Раздавшийся звонок в дверь не мог иметь к ней никакого отношения, потому что звонили один раз, а не три. Да и не ждала она никого в этот утренний час. Кто-то из соседей открыл дверь, в коридоре послышались шаги, потом тихий стук. Аглая выскользнула из кресла, отперла замок, не успев ни удивиться, ни испугаться. Она вообще жила как во сне, иногда думая о том, что за три года растеряла весь спектр эмоций, перестав как плакать, так и улыбаться.

За дверью стоял Александр Лавров. Как ни странно, за эти годы Аглая ни разу не вспоминала свою случайную влюбленность и вызвавшего ее человека, но узнала его сразу, словно за дверь квартиры, поцеловав на прощание бабушкину руку, он вышел пару дней назад.

– Здравствуйте, Аглая Дмитриевна, – сказал он, – хотел прийти в день вашего рождения, но был в командировке, поэтому извините, что с опозданием.

– Откуда вы знаете, когда у меня день рождения? – глупо спросила Аглая и, спохватившись, добавила: – Вы проходите внутрь, пожалуйста. Негоже это, на пороге стоять.

– Я был дружен с вашими родителями, поэтому знаю, когда у вас и Веры Дмитриевны день рождения. Впрочем, важно сейчас не это. Аглая Дмитриевна, выходите за меня замуж.

Вряд ли было что-то, чем он мог удивить Аглаю больше.

– Замуж? – спросила она, словно не верила собственным ушам. – В каком смысле замуж?

Лавров засмеялся, словно она спросила невесть что смешное.
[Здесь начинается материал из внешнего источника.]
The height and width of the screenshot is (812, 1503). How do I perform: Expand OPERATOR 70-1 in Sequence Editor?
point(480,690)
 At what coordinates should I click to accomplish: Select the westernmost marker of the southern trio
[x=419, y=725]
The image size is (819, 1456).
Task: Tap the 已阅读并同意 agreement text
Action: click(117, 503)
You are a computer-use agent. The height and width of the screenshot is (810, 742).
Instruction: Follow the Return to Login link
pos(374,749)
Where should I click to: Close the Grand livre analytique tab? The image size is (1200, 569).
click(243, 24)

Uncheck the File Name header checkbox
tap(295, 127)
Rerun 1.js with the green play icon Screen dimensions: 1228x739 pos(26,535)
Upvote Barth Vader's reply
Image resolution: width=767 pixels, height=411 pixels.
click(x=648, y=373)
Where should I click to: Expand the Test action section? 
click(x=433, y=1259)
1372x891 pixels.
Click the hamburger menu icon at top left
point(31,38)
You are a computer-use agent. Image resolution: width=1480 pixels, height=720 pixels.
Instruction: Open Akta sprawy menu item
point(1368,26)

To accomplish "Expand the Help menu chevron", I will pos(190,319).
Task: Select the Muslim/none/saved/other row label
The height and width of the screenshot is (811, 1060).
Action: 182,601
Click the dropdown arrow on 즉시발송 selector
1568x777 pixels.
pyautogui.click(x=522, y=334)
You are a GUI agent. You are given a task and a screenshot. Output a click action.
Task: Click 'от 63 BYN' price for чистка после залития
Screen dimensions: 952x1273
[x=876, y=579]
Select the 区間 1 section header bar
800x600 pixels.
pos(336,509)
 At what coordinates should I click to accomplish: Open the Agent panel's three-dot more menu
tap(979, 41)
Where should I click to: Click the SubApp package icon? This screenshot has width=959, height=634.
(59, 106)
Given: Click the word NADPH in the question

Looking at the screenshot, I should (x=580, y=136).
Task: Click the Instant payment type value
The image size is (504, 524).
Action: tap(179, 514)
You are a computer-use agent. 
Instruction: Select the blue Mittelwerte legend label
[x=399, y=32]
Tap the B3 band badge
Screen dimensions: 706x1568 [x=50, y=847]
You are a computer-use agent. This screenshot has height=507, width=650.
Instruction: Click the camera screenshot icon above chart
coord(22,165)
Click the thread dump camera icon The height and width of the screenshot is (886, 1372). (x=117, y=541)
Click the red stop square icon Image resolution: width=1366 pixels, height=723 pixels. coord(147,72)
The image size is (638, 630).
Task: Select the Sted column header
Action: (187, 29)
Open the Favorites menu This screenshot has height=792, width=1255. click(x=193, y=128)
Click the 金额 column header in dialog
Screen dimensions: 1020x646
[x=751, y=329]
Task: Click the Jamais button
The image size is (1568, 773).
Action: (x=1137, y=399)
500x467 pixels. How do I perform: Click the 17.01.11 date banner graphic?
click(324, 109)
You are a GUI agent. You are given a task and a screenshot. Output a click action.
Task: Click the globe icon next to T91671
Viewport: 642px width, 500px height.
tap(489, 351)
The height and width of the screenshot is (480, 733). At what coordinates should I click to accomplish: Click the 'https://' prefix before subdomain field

– В самом прямом, – заверил он. – Если вы хотите, я на колено встану. Я вас полюбил тогда, в поезде, по дороге из Петербурга в Москву. Но вы были пятнадцатилетней девочкой, вот и пришлось подождать до вашего совершеннолетия.

– Из Петрограда в Москву, нет теперь Петербурга, – зачем-то поправила его Аглая. – Хотя получилось красиво, почти по Радищеву. Боже мой, Александр, если бы вы тогда сказали, что все дело в том, что надо всего-навсего подождать. Я же была уверена, что больше никогда вас не увижу.

Расписались они на следующий же день, после чего Лавров перевез Аглаю и Веру к себе. Только после свадьбы Аглая узнала, что он работает дипломатом, близок к Максиму Литвинову, часто бывает за границей. Благодаря ему Аглая увидела Вену, Берлин и Париж, где ей довелось, пусть ненадолго, но все-таки повидать родителей.

Отец замужество дочери одобрил.

– Саша тебя не обидит, – сказал он. – Будешь за ним как за каменной стеной, да и Веру удачно замуж пристроишь. Молодец, дочка, не ожидал, что ты такая.

– Какая? – спросила Аглая, во всем любившая точность.

– Умеющая приладиться к обстоятельствам.

Что он имел в виду, Аглая тогда поняла не очень. Мужа своего она любила и замужество браком по расчету не считала. Отцу она хотела возразить, что, бросив на произвол судьбы двух дочерей, он утратил моральное право одобрять или осуждать принятые ими решения, но не стала. Разве словами что-нибудь изменишь?

Спустя восемь лет после свадьбы старшей сестры вышла замуж Вера, Аглая и Александр остались в квартире вдвоем. Детей у них не было довольно долго. Аглая по этому поводу расстраивалась не сильно, получая удовольствие от светских раутов, на которых блистала, как в Москве, так и за границей, а Александру, казалось, и вовсе было довольно ее одной, и в качестве жены, и в качестве ребенка, которого он лелеял и баловал. Дочь у Лавровых родилась лишь через десять лет после скоропалительной свадьбы – в 1930-м. Аглае исполнилось двадцать восемь, ее мужу – сорок три. Девочку назвали Ольгой.

– Мама, я пришла, ты дома?

Аглая Дмитриевна вынырнула из воспоминаний, оторвалась от окна, в которое, оказывается, бездумно смотрела битых полчаса. Сказать или не сказать? Велеть или не велеть? Она посмотрела на влетевшую в комнату двадцатилетнюю дочь, прекрасную в своей отнюдь не безмятежной юности. Сейчас, в далеком от Москвы, безжалостном к чужакам и неприспособленным людям Магадане у них обеих был только один шанс выжить. Тот самый, о котором много лет назад думала восемнадцатилетняя Глаша, согласная выйти замуж за старого доктора, только чтобы защитить себя и сестру от голода и надругательств.